Después, es obligatorio el desplazamiento a la cota 2000 para visitar el zoo entre otras actividades donde se hayan lobos, alces, osos y algunos animales más. Llama espacial atención la simpática familia de osos que allí conviven. Existen más actividades en esta segunda zona que podéis realizar como el esquí de fondo, pero en nuestro caso, tras la visita del zoo y una breve experiencia con el tubbing (lanzarse con una rueda por la nieve); pasamos por el restaurante para comer y marcharnos al segundo plan del día. Aquí cada uno que decida según sus intereses y tiempos.

Oso en Naturlandia
Oso en Naturlandia

En nuestro caso, decidimos bajar a Andorra la Vella para tomar un calentito café en su calle principal y dar un leve paseo para realizar alguna que otra compra.
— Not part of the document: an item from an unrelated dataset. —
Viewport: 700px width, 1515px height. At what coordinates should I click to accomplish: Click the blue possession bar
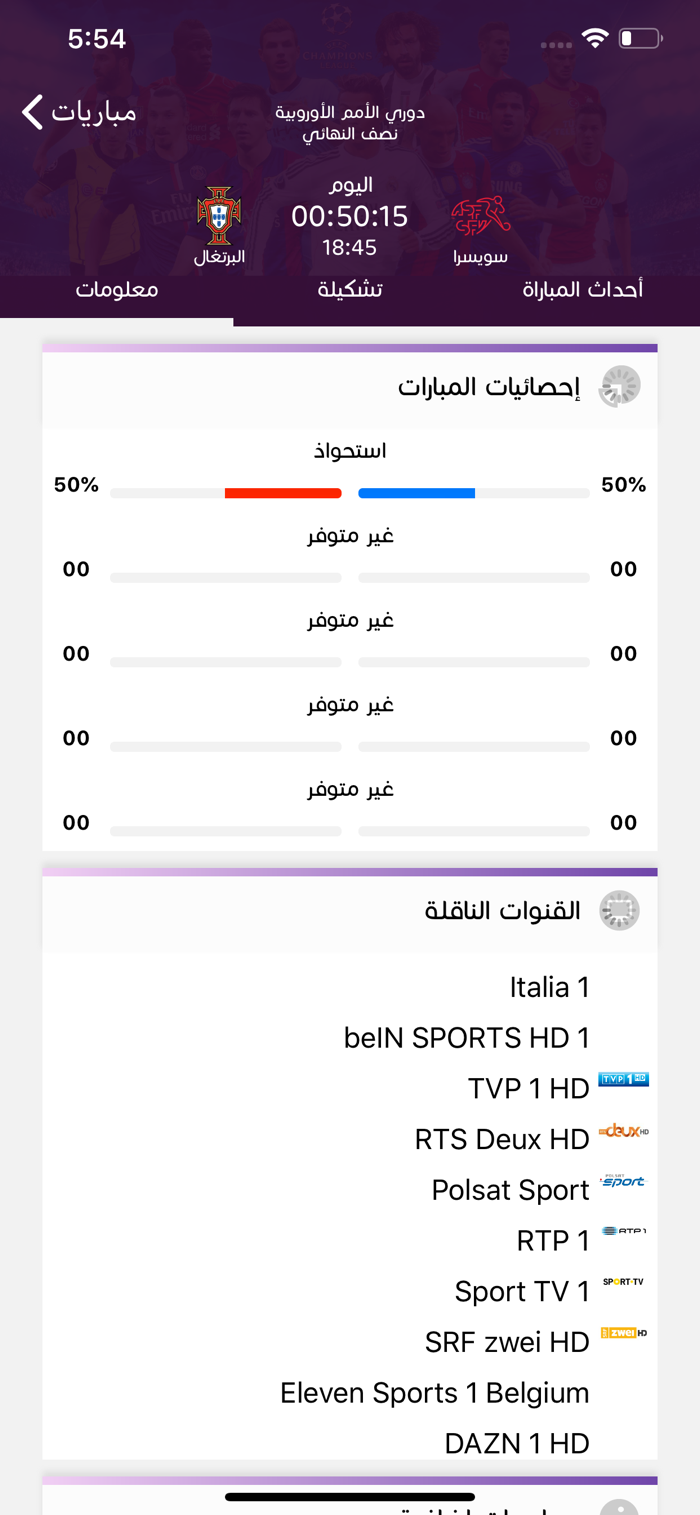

Dependiendo del tiempo que le dediquéis a las compras, podréis visitar o no de la superficie acuático-lúdica más impresionante que jamás hayas visitado. Así que, no os lieis con las compras…

Caldea es un espacio de ocio donde las aguas termales son el principal protagonista. Con jacuzzis por varios sitios, saunas y demás ambientes acuáticos dispuestos para el disfrute y relax de todos los allí presentes. Incluso es posible un paseo por el agua al exterior del edificio para sentir sensaciones similares a las ya disfrutadas la noche anterior.

Todo un acierto el disfrutar de este espacio, donde si quieres puedes ampliar con masaje y acceso a la zona VIP.

Caldea
Caldea

Una manera perfecta para terminar una escapada llena de diferentes actividades. Todas ellas sin necesidad de contratar un forfait.

Al día siguiente, si aún tenéis ganas de ver alguna cosilla interesante, podéis hacer una rápida visita al pequeño, pero coqueto puente romano de Ordino para despedirnos de este amable país vecino.